Material supplied —
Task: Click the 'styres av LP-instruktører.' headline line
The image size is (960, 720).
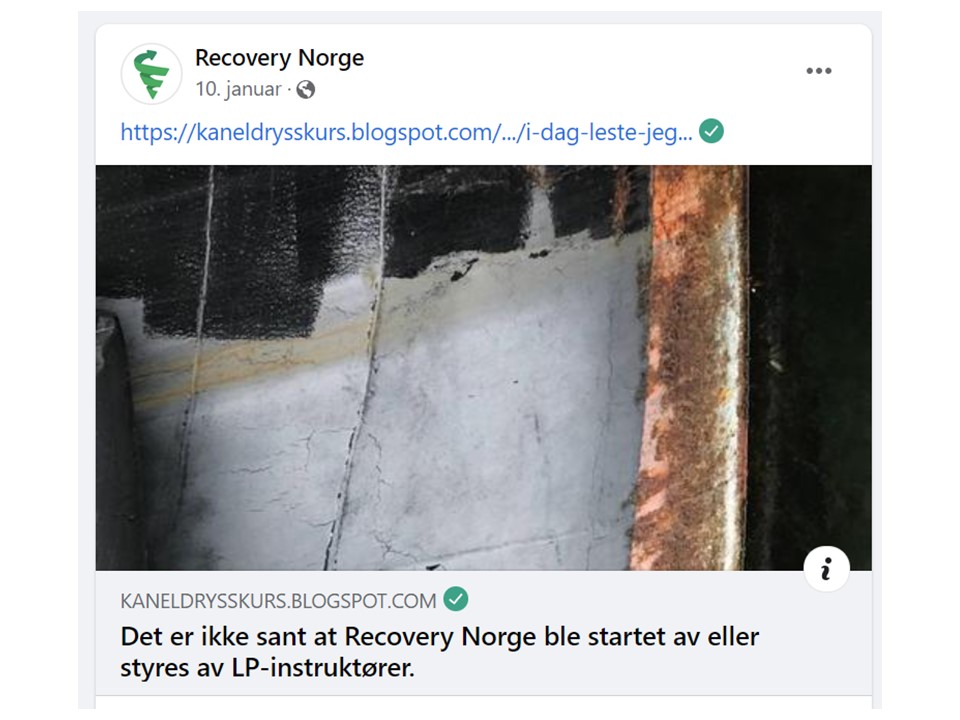Action: (268, 667)
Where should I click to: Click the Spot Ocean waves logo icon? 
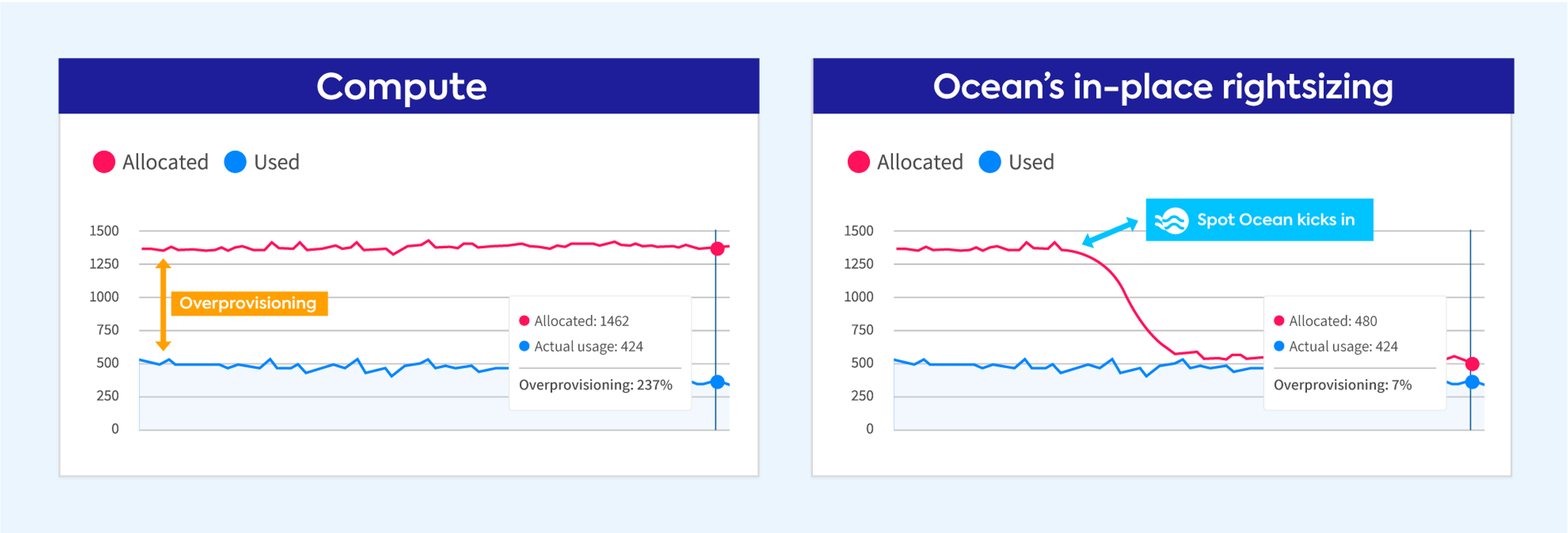click(x=1171, y=221)
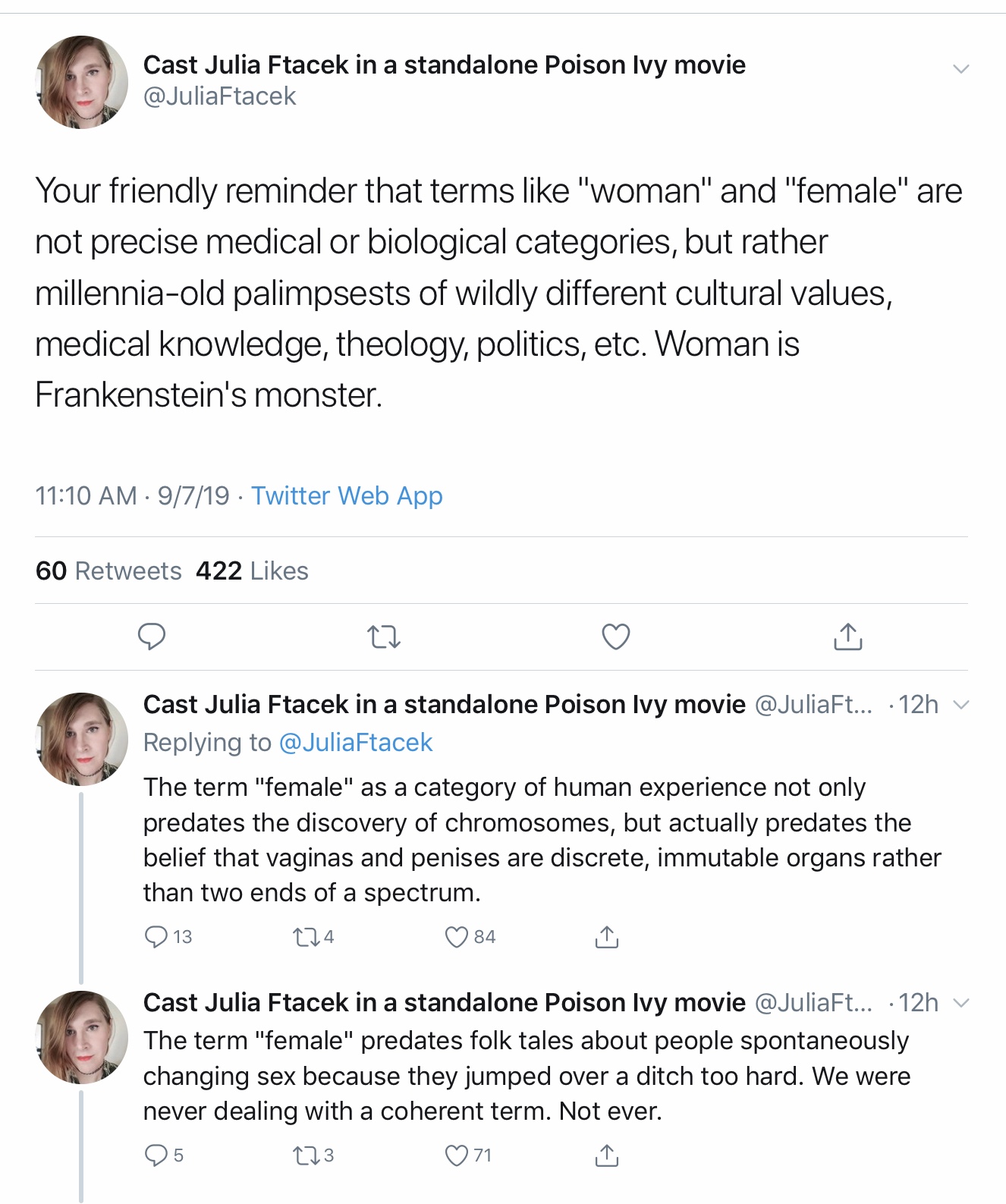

Your goal —
The whole listing above is to be repeated exactly, apart from its pictures.

Result of the exercise —
Task: Click the 'styres av LP-instruktører.' headline line
The image size is (960, 720).
Action: (268, 667)
Where should I click to: Click the Spot Ocean waves logo icon? 
click(x=1171, y=221)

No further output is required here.